DATASET RECORDS:
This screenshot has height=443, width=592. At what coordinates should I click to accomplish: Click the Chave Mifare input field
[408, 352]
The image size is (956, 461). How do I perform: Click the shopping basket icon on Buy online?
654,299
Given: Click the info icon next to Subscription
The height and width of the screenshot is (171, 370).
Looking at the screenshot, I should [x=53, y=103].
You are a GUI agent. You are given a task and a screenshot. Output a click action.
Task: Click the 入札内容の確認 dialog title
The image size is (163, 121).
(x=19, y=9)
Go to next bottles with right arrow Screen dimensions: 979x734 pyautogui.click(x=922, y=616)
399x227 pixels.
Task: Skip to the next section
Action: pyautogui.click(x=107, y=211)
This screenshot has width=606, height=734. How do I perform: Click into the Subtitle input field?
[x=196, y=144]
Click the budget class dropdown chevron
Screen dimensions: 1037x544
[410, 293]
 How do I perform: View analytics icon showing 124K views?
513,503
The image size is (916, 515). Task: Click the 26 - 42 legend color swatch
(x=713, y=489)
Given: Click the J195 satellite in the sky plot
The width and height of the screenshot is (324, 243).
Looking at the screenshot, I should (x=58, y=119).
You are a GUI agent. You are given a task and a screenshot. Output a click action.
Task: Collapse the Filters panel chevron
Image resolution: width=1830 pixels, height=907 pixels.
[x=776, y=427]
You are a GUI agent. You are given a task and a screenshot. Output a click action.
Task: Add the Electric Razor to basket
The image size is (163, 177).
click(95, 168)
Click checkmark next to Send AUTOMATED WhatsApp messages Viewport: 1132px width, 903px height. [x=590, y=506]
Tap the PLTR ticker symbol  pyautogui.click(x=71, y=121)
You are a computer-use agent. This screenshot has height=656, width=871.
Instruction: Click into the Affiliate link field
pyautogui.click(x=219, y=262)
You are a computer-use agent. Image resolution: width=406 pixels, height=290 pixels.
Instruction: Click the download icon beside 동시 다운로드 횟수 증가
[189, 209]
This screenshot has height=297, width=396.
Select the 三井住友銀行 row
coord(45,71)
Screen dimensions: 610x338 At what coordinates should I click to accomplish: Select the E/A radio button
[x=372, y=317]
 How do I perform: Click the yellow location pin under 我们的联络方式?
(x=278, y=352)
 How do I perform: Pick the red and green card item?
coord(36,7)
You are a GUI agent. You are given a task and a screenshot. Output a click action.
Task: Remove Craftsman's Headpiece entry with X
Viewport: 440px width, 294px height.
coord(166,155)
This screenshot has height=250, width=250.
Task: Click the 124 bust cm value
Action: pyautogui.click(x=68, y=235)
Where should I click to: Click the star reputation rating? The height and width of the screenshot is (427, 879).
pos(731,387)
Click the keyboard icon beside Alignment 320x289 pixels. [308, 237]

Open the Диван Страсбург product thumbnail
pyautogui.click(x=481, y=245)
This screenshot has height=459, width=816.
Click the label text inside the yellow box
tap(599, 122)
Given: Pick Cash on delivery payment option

TASK DIRECTIONS:
The job here is to find each line above with the word "computer" and copy it.

YOUR SOLUTION:
You are a computer-use agent. This screenshot has height=656, width=871.
You are a computer-use agent. Image resolution: width=406 pixels, height=290 pixels.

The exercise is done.